Only 44 percent of human resources practitioners say their organizations hire for cultural fit, according to a 2015 survey from the Human Capital Media Advisory Group, the research arm of Talent Management magazine.
Although roughly 70 percent of respondents said their organizations aim to build culture, missions and values through communication and onboarding, only about a third of respondents reported that culture is built into the work itself (Figure 1).
Most respondents (83 percent) defined workforce culture as the missions and values of a company, and nearly 70 percent defined it as “how we do things around here.” Sixty-one percent said that work environment defines workplace culture.
Despite respondents’ high value on workplace culture, some said they were not satisfied with the culture at their organization, according to the survey. Nearly 58 percent said they were satisfied with the workplace culture, while 42 percent said they weren’t.
Talent managers looking to change workplace culture are often doing so to improve engagement and collaboration.
Many companies (68 percent) said they seek to change company culture to improve employee engagement, according to the survey. They also said they may seek to create a more collaborative environment (54 percent), increase employee retention (44 percent) or innovation (41 percent).

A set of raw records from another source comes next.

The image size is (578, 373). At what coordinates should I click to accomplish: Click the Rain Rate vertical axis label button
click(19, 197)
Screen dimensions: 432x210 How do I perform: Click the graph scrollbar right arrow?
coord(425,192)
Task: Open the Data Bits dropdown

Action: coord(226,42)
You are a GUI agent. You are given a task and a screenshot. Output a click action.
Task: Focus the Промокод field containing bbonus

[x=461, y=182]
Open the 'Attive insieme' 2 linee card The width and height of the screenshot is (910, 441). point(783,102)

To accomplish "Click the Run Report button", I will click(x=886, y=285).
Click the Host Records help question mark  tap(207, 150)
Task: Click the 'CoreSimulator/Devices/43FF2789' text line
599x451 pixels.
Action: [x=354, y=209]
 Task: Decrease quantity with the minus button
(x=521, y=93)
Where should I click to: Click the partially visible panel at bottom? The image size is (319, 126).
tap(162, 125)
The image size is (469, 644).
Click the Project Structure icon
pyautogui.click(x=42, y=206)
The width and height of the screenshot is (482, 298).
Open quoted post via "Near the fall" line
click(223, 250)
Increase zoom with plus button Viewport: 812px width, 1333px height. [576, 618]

Additionally, almost two-thirds of the companies surveyed said HR is tasked with changing workplace culture, while about 70 percent said management style is the most common barrier to culture change (Figure 2). Other common barriers to change include budgetary restraints, management structure and work environment.
Changing culture is a time-consuming process. About 55 percent of the companies surveyed said it took three years or more to change workplace culture; about 16 percent said it took less than a year.

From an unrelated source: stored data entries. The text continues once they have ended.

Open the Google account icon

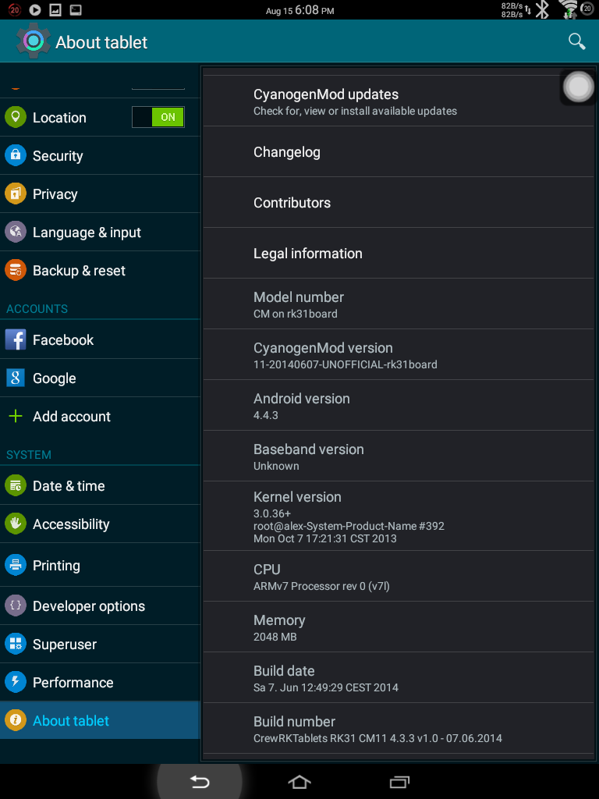coord(16,378)
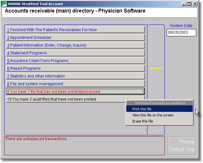The image size is (203, 163).
Task: Click the unprinted file notice in red
Action: 75,92
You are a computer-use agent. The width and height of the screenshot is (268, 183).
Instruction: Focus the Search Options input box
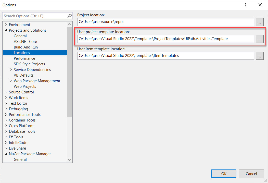coord(34,16)
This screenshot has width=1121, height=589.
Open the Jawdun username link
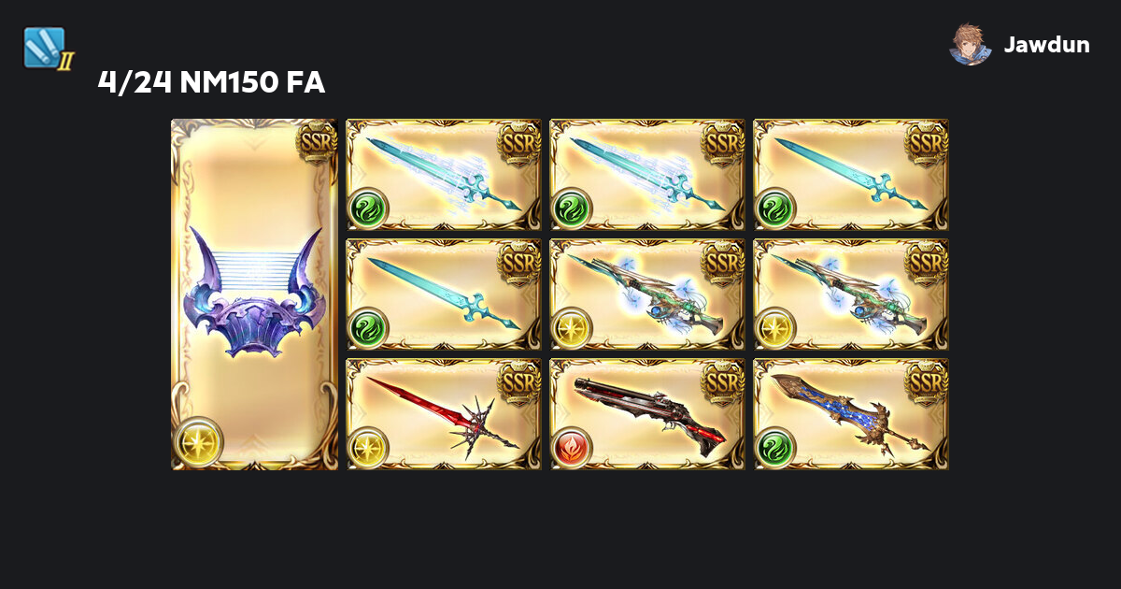(1046, 45)
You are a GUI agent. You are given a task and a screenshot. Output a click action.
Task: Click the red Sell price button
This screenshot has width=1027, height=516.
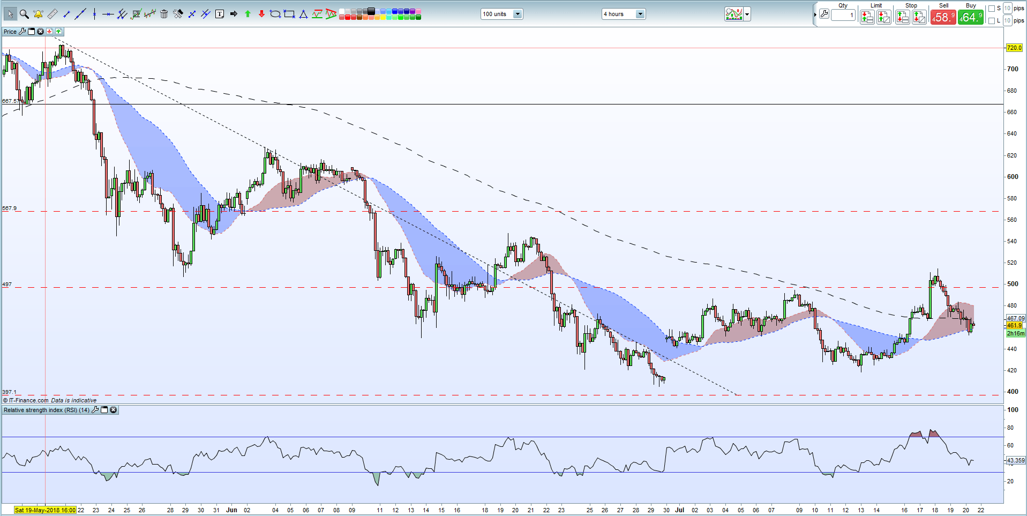pos(943,17)
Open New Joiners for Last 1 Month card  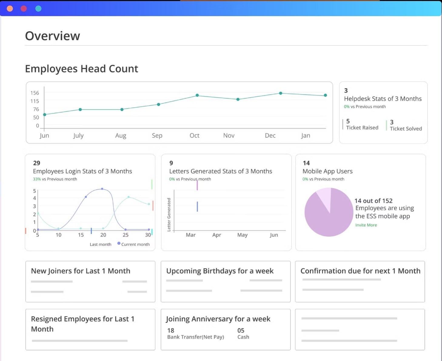(81, 271)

Although just 12 percent of respondents reported that their culture change strategy was not successful, an even smaller percentage (9 percent) said they considered their strategy to be “extremely successful.” Most companies said they fell somewhere in between, reporting that efforts to change culture have been slightly or moderately successful.
When it comes to the strategic side of culture change, most companies said they weren’t very far along. About 53 percent of respondents said their companies hadn’t even started their culture change initiatives or were only in the initial stages, the survey said. Only 18 percent had successfully implemented one or more initiatives.
Moreover, leaders tend to be separated from the implementation of workplace culture, the survey showed. Leaders are more strategically involved than actively involved.
When asked how senior leaders are involved in fostering culture, 64 percent of respondents said leaders set the strategy, 60 percent said they set the communication tone and 59 percent said they establish a clear vision, according to the survey. Fewer respondents reported active involvement from leaders, such as participating in overseeing critical areas (36 percent), soliciting feedback (36 percent) and training (26 percent).
Certain qualities make executives more effective as fostering workplace culture, the survey showed. Effective leaders are good communicators, open to change and respectful, according to the survey. Respondents also reported that effective leaders are collaborative (Figure 3).
To promote collaboration at work, companies use a variety of technologies that allow employees to share information with each other and to communicate easily and effectively. Popular technologies include file-sharing (51 percent), group calendars (41 percent) and instant messaging (30 percent).
Less popular technologies include social networking (11 percent), photo or video-sharing (12 percent) or company blogs (12 percent), according to the survey.
Companies also use a variety of incentives or programs to promote collaboration. These include cross-functional teams, public recognition and company values (Figure 4).
The survey, administered in July and August, collected data from 134 organizations of varying sizes and industries. About 44 percent of respondents held positions of director level or above, and 83 percent of the participating organizations are located in the United States.